Open dhuang opened 4 years ago

dhuang commented 4 years ago

Snowflake has some capabilities when it comes to transforming during a load. From my very basic understanding of what the transformer does, it seems like much of its logic replaced with a transformation on load, which means we can also directly load data from the enriched files in S3.

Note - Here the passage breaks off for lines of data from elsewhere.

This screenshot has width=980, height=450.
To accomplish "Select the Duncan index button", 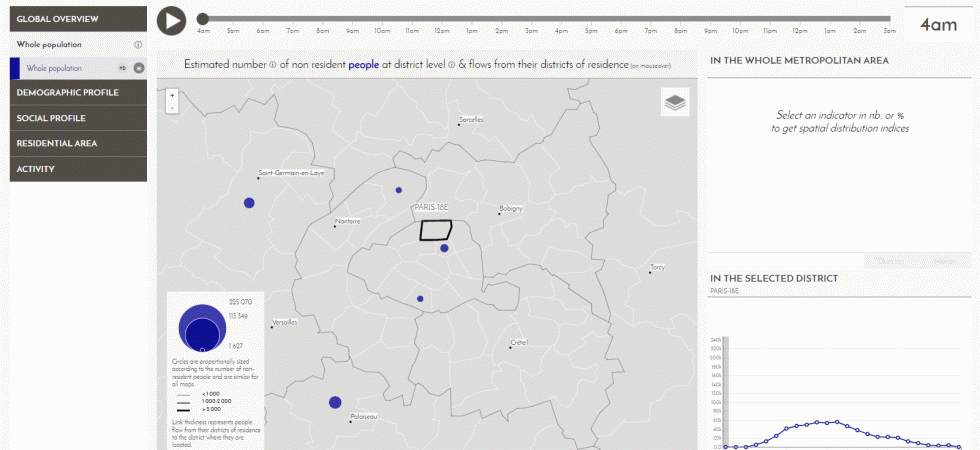I will (x=890, y=261).
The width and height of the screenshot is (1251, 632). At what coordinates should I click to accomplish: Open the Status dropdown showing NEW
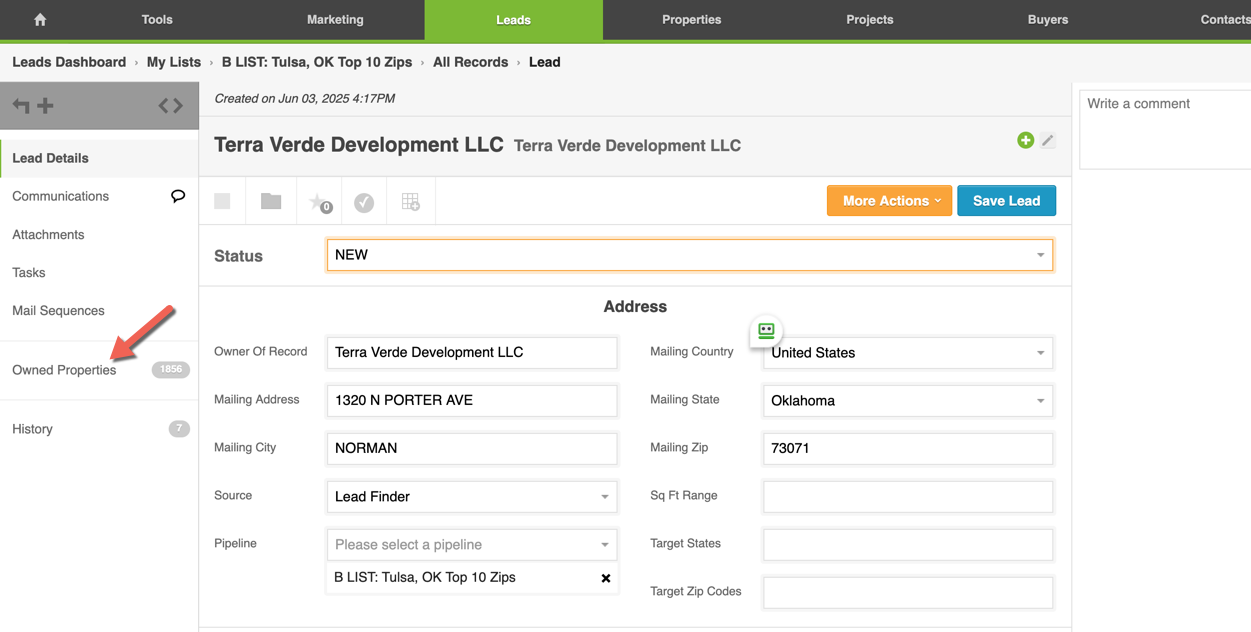pyautogui.click(x=689, y=255)
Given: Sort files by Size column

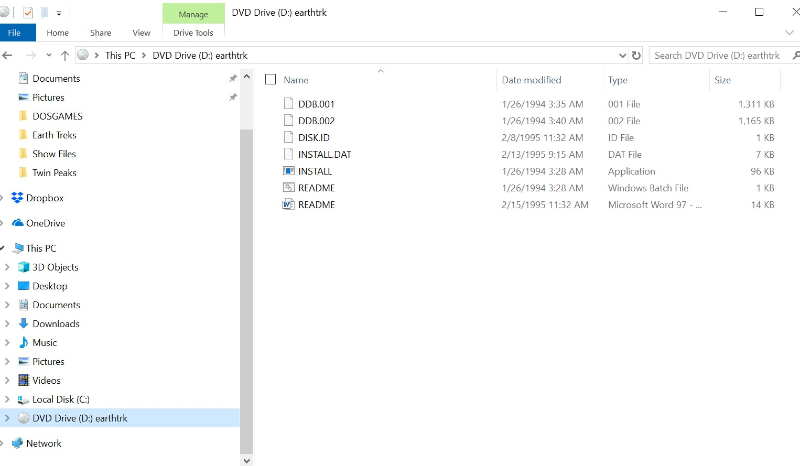Looking at the screenshot, I should (722, 80).
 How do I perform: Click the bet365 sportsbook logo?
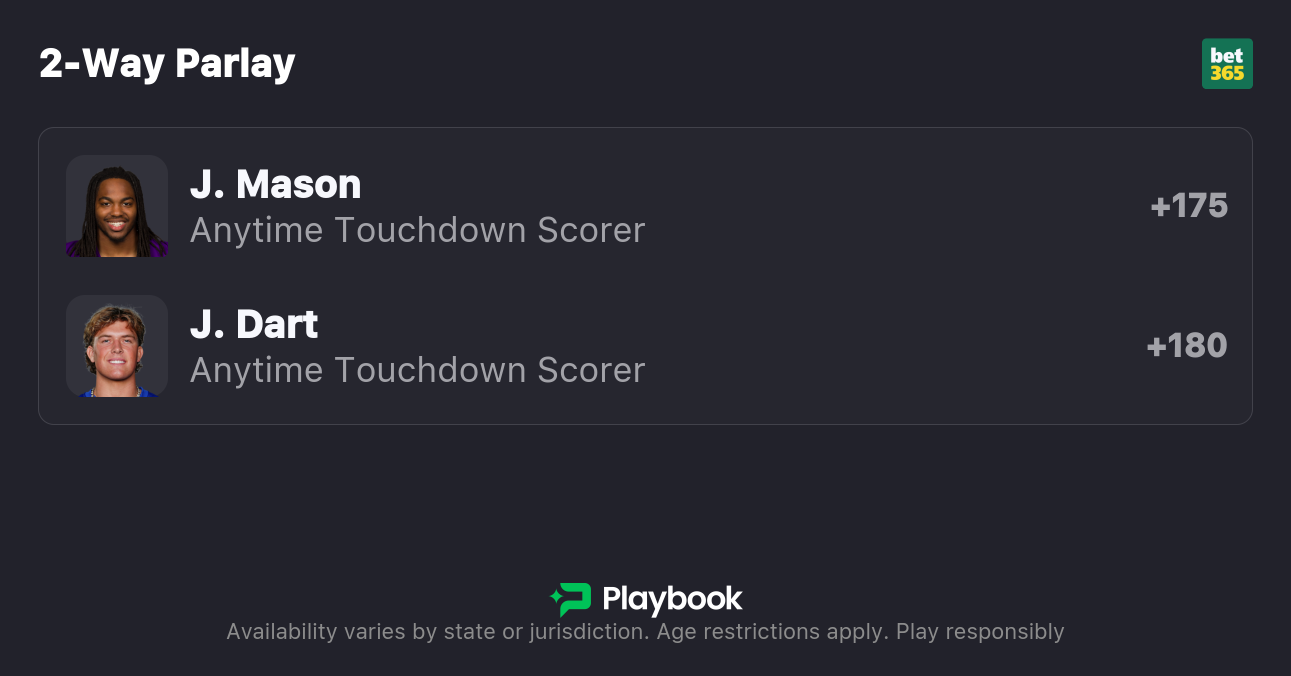[1227, 64]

Example test file in the enriched file format:

my_app  {"schema":"iglu:com.snowplowanalytics.snowplow/unstruct_event/jsonschema/1-0-0","data":{"schema":"iglu:com.test/foo/jsonschema/1-0-0","data":{"hello":"world"}}}
my_app  {"schema":"iglu:com.snowplowanalytics.snowplow/unstruct_event/jsonschema/1-0-0","data":{"schema":"iglu:com.test/bar/jsonschema/1-0-0","data":{"example":123}}}

I was able to load this into Snowflake with each type of unstructured event in the right format.

CREATE TABLE my_table (
    app_id VARCHAR
    , unstruct_event_com_strava_foo OBJECT
    , unstruct_event_com_strava_bar OBJECT
);

COPY INTO my_table
FROM (
    SELECT 
        t.$1
        , IFF(PARSE_JSON(t.$2):data:schema = 'iglu:com.test/foo/jsonschema/1-0-0', PARSE_JSON(t.$2):data:data, NULL)
        , IFF(PARSE_JSON(t.$2):data:schema = 'iglu:com.test/bar/jsonschema/1-0-0', PARSE_JSON(t.$2):data:data, NULL) 
        FROM @stage/test.tsv t
)
FILE_FORMAT = (
    TYPE = 'CSV' 
    FIELD_DELIMITER = '\t'
);

Open questions

If this is indeed possible, there could potentially just be a single loader step without the transformer Spark job at all?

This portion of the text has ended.